The theory of a Juvenile Liaison Officer scheme in the Republic of Ireland was put forward to the Minister for Justice Gerry Collins in 1985 (Revision). It has since been passed and is similar to the ASBO scheme in the UK. The main difference is that a JLO can only be given to an underage offender (-18).

How you are given a JLO 
A JLO is basically an assigned officer in a Garda district that assists in helping an underage offender not to succeed in other offences. There are many different ways that an underage person may receive one. They are mainly given out to repeated offenders of petty crimes including vandalism, underage drinking, not keeping the peace etc. If you are caught after a serious offence they are generally given out. You are normally arrested by the Garda officer that catches you offending. Your name is generally taken and your parents or guardians are contacted. A form which is filled out by the arresting officer warranting the JLO is sent to Harcourt Street Garda HQ.

Now what? 
A few weeks later the J.Lo from your district or the Garda district involved in filing the form calls to your residence where he will then talk to the parents/guardians and then yourself.

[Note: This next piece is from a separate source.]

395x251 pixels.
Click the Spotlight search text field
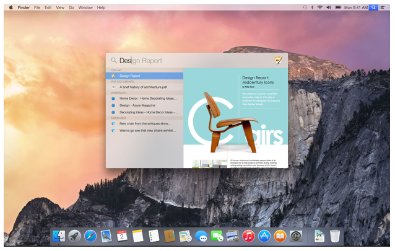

If you are only a first time offender, they generally give you a warning and do not come back again (this depends on how serious the offence). But if you are a repeated offender, they are regular visitors, generally coming every 2 weeks or so and calling your residence to check up on what you have been up to. Your passport is then 'censored' which means that you cannot leave the EU until you reach the age of 18.

Law 
When an underage offender reaches the age of 18, their file is wiped clean of the offences and they are no longer 'marked' men. If you are a repeated offender (normally with 4 filed offences) you may have to appear in court on the basis of a criminal conviction. This stays on your record for life.

References 
Dáil Éireann - Volume 359 - 6 June 1985
Written Answers. - Juvenile Liaison Officer Scheme.